When undergoing this operation, you will be lying on your back. Your specialist will make a small cut across your belly. This cut can vary from four to ten centimetres to a slightly larger cut, depending on technical factors. It can be a cut across your belly in the position where a cut is sometimes made for a caesarean section or slightly higher, closer to the belly button.
The length of the cut is actually of little consequence to the success of the operation and your specialist would never complicate the operation by limiting the length of the cut. In some cases the specialist will operate through the abdominal sac (peritoneum) that houses the abdominal organs. In other cases the specialist displaces the peritoneum which contains the abdominal organs to one side and then reaches the spine without penetrating into the cavity (peritoneal cavity).
Your specialist then has to temporarily displace the great vessels (aorta, iliac artery, vena cava and iliac vein) away from the disc space. Furthermore, the tubes that carry the urine might be in the way and have to be displaced too. The sympathetic nervous system that regulates the lymph flow in the legs as well as erection and ejaculation in males and vaginal lubrication in females, can also be violated in the procedure. Your specialist should have appropriate training in performing this approach before embarking on this procedure.
When the vertebrae are encountered, the outer ring of the disc is normally incised, opened like a trapdoor and then the entire core of the disc is removed. Thereafter, the implant, which may be a spacer filled with the patient’s own bone, bone from the bone bank or synthetic material (inducing bone-growth) is placed in the previously distracted and prepared disc space.
Following this, the outer layer of the disc is closed with a stitch and the whole abdomen is closed with sutures. In some cases, the anterior interbody fusion is followed by a postero-lateral fusion (see the section Lumbar Fusion) to increase the chances of fusion and allow the patient to be active earlier in the recovery phase.
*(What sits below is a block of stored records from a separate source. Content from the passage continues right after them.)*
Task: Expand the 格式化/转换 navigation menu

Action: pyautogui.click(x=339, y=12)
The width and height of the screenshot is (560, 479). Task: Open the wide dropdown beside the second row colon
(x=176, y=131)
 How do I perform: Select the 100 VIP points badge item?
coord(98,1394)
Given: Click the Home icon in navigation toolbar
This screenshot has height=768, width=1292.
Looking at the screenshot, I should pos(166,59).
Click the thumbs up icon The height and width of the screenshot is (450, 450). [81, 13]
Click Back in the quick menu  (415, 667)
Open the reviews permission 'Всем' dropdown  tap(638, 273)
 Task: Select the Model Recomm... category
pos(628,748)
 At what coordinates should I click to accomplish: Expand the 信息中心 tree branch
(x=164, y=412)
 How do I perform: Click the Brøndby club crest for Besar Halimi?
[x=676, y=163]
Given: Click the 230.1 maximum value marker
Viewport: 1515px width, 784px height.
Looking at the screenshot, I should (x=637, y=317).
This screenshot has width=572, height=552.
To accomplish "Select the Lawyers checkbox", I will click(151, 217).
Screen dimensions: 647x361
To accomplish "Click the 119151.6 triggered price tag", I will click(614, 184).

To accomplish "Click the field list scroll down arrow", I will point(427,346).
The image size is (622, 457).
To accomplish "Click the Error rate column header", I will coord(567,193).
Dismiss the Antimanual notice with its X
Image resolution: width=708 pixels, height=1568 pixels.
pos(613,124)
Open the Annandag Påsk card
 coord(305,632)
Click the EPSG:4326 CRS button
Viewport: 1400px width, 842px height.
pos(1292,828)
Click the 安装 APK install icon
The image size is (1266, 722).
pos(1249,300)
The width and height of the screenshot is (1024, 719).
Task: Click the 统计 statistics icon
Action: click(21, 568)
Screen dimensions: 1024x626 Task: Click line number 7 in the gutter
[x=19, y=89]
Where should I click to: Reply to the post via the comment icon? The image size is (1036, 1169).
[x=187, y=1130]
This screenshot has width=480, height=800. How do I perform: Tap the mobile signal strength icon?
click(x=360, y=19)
You would be expected to get out of bed quite soon and usually on the first day following surgery or even on the same day. You may usually walk around as much as you want. It is important that you eat and drink nothing until your specialist specifically allows you to.
The reason for this is because of the possibility of your gut being temporarily paralysed from the surgery. This is mostly because of the traction that is placed on it during surgery to keep it out of the way when the specialist operates around the abdominal sac.
You would normally be discharged at about five to ten days after surgery, depending on the degree of pain and disability you are experiencing and on the absence of any complicating wound factors or concern about your general health at the time.
The hospital staff will assist you in obtaining your follow-up consultation bookings, the prescribed analgesics to take home, the sick leave-certificate to be provided by your doctor and the instructions regarding wound care provisions in the post-operative period.
It is incredibly important to get a lot of rest and exercise following your surgery. Do not try to rush back to work. It is important to walk for exercise and also exercise in conjunction with the guidelines from your physiotherapist. You may perform activities only as prescribed by your specialist. You should refrain from exercises that involve impact for at least six to nine months. This would include jogging, mountain biking, speed boating, water skiing, volleyball, equestrian pursuits and other strenuous activities.
Routinely you will receive a date for your follow-up appointment with your specialist. This may vary from anything between two and six weeks, but you will be seen earlier if there are any complications. It is important to realise that you will have to protect your back for the rest of your life and apply good back habits (see the section Caring for your Spine).